Editor's note: The translators KUANG Haoxuan and WANG Zhuoran are students of School of Foreign Languages and Literature of Beijing Normal University.

 


Beijing, the first city in the Olympic history to have hosted both the Summer and Winter Games, is also becoming the first to host a carbon-neutral Olympics.


The 2022 Beijing Winter Olympics is demonstrating new technologies and trends that has caught global attention in areas of energy conservation, environmental protection and sustainable development. “From natural carbon dioxide refrigeration at ice rinks to 100% renewables-powered venues, China is striving to run a ‘green’ Olympics to showcase its leadership in climate-friendly tech,” wrote Reuters.


China has pledged to strive for a carbon emission peak by 2030, an agenda where the 2022 Games would serve as a crucial part. Upholding the idea of delivering a “Green Games”, China has made significant investments in areas such as renewable energy. “(The Chinese) want sustainability to be the heart of how they prepare and host the Games,” said Marie Sallois, Director of Corporate and Sustainable Development at the International Olympics Committee.


In 2012, the London Summer Olympics created the first certifiable international Sustainability Management System standard. The 2020 Tokyo Summer Olympics also managed to leverage innovative technologies to reduce the carbon emission of the event. However, the winter Olympics is more complicated, because ice and snow sports have a higher demand for energy. The 2022 Beijing Winter Olympics is implementing a series of proactive measures with innovative technologies in electricity, buildings, transportation, and more to eliminate the Games’ carbon footprint, according to CleanTechnica, a U.S. website that focuses on topics such as clean energy and green transport.


Zhangjiakou, the co-host city of the 2022 Winter Olympics, is a national-level demonstration zone for renewable energy. Before the opening of the Games, an advanced flexible direct current (VSC HVDC) transmission line connecting Zhangjiakou and Beijing has been in operation, allowing the wind and solar power in Zhangjiakou to be delivered to 25 venues across the three competition zones. The new transmission line, which has the highest voltage level and the largest transmission capacity among all VSC HVDC projects around the world, adopts several of the world’s leading technologies, as per CleanTechnica.


In terms of infrastructure construction, both the newly built venues and those that have been used since the 2008 Summer Olympics have widely adopted energy-saving and environmentally friendly technologies, including low-carbon building materials and smart snowmaking equipment. And for the first time at this sport event, China is using CO₂ collected from industrial waste gases to cool ice rinks in its four ice sports venues, replacing traditional hydrofluorocarbons that can damage the ozone layer. “With the CO₂ refrigeration process, we can save 20-30% on electricity compared to traditional ice making methods,” said Wu Xiaonan, head of the National Speed Skating Stadium, quoted by Reuters.

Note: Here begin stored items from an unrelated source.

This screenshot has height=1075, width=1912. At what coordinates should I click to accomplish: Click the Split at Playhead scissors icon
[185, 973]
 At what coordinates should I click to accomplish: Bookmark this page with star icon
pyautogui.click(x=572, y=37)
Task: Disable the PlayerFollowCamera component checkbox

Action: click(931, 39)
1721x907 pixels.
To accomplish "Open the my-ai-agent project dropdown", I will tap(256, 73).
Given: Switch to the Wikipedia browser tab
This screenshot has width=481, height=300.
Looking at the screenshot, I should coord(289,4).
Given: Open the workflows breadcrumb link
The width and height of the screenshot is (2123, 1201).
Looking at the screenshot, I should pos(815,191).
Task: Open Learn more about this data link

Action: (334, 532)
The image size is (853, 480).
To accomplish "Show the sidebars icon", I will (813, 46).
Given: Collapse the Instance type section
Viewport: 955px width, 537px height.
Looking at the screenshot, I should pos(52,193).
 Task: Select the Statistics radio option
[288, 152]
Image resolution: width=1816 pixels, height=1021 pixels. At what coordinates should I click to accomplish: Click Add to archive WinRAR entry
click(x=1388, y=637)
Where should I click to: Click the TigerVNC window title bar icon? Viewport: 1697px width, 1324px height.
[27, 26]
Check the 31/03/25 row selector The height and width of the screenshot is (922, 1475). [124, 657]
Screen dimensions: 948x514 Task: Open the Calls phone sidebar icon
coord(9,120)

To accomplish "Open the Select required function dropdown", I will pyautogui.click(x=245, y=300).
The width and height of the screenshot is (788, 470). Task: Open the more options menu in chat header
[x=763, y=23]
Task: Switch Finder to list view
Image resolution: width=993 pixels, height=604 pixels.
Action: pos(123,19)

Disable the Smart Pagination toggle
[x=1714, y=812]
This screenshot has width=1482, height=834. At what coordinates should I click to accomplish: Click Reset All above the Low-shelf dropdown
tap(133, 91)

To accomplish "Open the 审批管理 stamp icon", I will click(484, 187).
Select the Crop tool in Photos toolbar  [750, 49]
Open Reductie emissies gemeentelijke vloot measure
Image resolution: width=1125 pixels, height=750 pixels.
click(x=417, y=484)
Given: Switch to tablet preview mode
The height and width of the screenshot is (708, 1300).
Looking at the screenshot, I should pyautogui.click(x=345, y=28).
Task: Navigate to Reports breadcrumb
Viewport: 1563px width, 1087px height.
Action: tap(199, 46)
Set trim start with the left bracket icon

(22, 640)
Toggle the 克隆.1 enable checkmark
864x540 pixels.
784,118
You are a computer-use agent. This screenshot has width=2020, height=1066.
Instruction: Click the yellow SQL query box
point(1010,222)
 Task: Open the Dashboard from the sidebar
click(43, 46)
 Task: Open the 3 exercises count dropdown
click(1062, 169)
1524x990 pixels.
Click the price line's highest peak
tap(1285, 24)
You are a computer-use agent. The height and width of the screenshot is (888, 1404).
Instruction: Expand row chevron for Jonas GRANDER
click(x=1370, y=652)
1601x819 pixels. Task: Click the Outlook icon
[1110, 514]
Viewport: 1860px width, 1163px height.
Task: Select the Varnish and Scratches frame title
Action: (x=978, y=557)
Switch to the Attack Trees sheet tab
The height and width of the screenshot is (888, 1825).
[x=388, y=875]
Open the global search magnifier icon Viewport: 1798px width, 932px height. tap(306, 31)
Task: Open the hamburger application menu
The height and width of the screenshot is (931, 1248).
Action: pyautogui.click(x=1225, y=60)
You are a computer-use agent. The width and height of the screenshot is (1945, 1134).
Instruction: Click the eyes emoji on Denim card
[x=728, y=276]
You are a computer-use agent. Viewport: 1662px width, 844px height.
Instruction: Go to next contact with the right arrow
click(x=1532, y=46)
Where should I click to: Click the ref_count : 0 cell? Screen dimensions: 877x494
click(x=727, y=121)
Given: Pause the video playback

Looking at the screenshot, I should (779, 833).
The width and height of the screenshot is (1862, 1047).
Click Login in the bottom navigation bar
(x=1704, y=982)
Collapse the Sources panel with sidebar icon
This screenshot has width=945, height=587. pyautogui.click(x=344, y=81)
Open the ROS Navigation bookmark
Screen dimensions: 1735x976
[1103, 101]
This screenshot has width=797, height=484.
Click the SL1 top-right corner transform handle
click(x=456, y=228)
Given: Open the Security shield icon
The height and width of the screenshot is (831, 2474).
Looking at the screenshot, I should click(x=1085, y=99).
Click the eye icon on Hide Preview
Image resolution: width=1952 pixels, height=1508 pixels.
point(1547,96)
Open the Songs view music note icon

Green transport is also a highlight of this carbon-neutral Olympics. China is the world's largest hydrogen producer, and has been striving to make technology breakthroughs in storage and transporting the clean energy, according to Reuters. During this year’s Games, the organizer has put more than 800 hydrogen-fueled vehicles for the sustainable Olympic transportation. Moreover, as noted on Nature’s website, China’s strict COVID-19 restrictions have helped reduce the intensity of transportation associated with the Games. And at the same time, China has planted some 60 million trees, and deployed hydrogen-fueled, natural gas and pure-electric vehicles in all the competition zones to offset some of the unavoidable greenhouse gas emissions.


Beijing’s Winter Games is the first to have considered “sustainability” from the earliest stages of preparation, and the practice should be encouraged in future games, said Marie Sallois in an interview. Michael Davidson, an energy systems researcher at the University of California San Diego, told Nature that the biggest value of the Games is “in demonstrating that broader carbon-neutral activities are possible”. And he added that these renewable resources might have been developed even if the Games had not been happening in China.


Researchers in various countries believe that sustainability is becoming increasingly important to the Olympics Movement in the future, which is strongly linked to external factors such as climate change. Daniel Scott, a geographer at the University of Waterloo, in Canada, cautions that making the Winter Games even greener is especially crucial given the existential threat posed by a warming world. By the end of the century, changes in temperature and snow conditions would mean that the majority of cities that have hosted any of the past Winter Olympic Games would be hard to host another. And this means that the IOC will need to be “even more creative and flexible in how they host” future games, he said.

 

Starting from Beijing 2022, the future Olympic Games will face more challenges head-on in a continuously changing natural environment.